Mr. Mauro, who runs a liberal research group, predicted the tax cut would ultimately force local governments to raise property taxes, because in order to pay for it, the state government would likely have to reduce its spending on education. Local governments would then have to pick up the costs by raising taxes, he said.
Mr. McMahon said supply-side tax cuts would spark greater economic activity in the state. “For that kind of money,” he said, “you can get more bang for the buck with either a marginal rate cut or by eliminating taxes on investment income.”
Aimed squarely at young and middle-class New Yorkers, whom Mr. Weld said are fleeing the state for opportunities elsewhere, the plan, political observers said, is an attempt to reinforce his credentials as a tax-cutter while appealing to voters whose economic background differs from that of Mr.
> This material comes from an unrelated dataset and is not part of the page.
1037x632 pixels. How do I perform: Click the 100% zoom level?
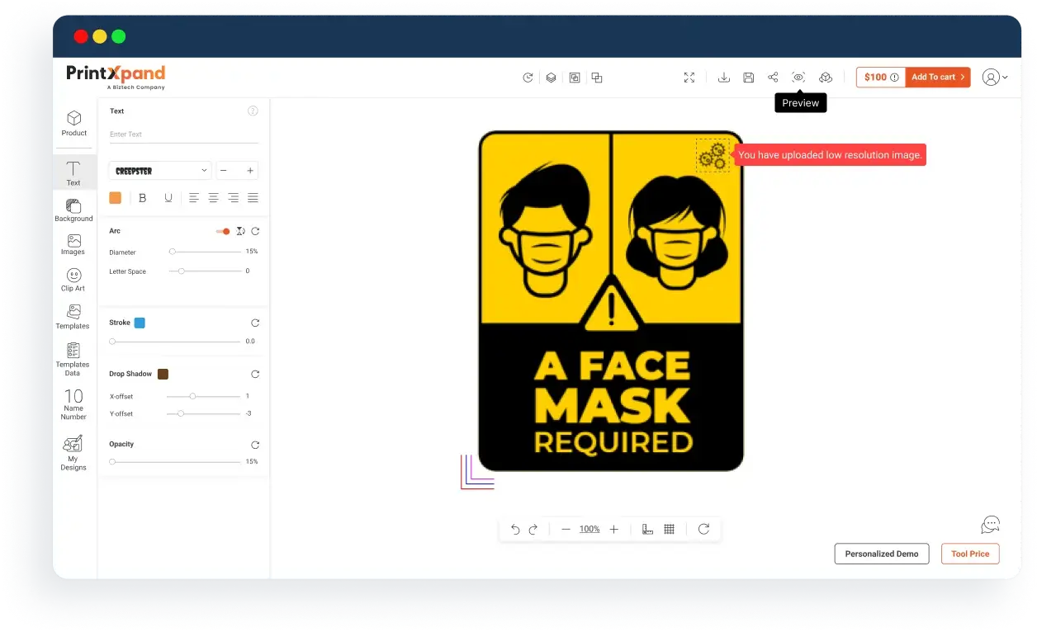pos(590,530)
Weld, the Harvard-educated scion of a wealthy Long Island family.
It also contrasts with the supply-side tax cutting proposals put forward by the commission that Mr. Pataki appointed last year to overhaul the state’s tax code. Led by CNBC television host and economist Lawrence Kudlow, the commission recommended such cuts as lowering the top personal income tax rate to 5% from 6.85%, reducing the number of tax brackets, and eliminating taxes on capital gains and dividend income. Mr. Pataki, in his executive budget, proposed more modest cuts.
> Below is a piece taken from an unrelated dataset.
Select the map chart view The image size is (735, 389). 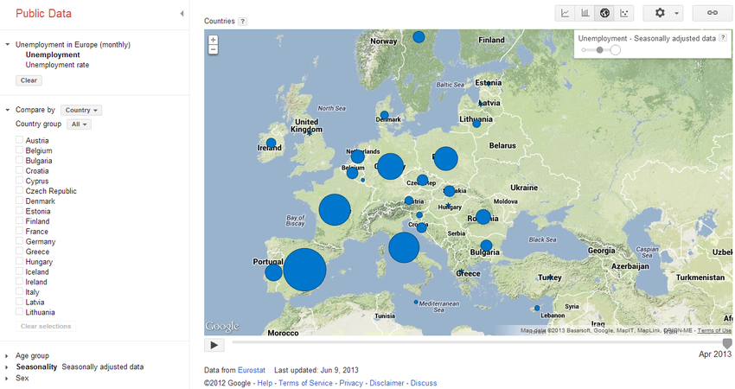coord(605,13)
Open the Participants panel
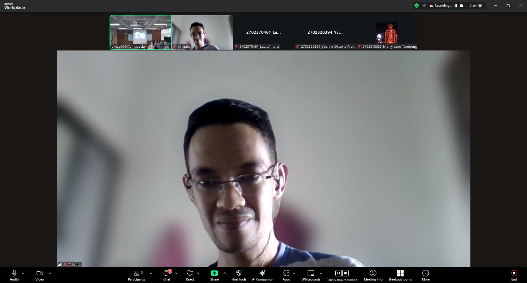The image size is (527, 283). point(136,275)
One of Mr. Weld’s Republican opponents, John Faso, a former minority leader in the Assembly, responded cautiously to the proposal, saying, “When you cut taxes…it has to be in the context of a balanced budget.”
The tentative support given to Mr. Weld’s plan by Mr. Pataki came as the governor defended himself from a suggestion made by Mr. Faso that he is partly to blame for a annual increases in the state budget exceeding the rate of inflation.
Mr. Faso, responding to a question about the size of the budget from a reporter, said, “I think the Legislature and the governor, but primarily the Legislature, is addicted to spending.”
Told about Mr. Faso’s comments, Mr. Pataki said, “He’s completely wrong. I have fought very hard over the course of my 11 years to control spending.”
Later, Mr. Faso seemed to withdraw his criticism, saying the governor has sought to curb spending but was prevented from doing so by lawmakers.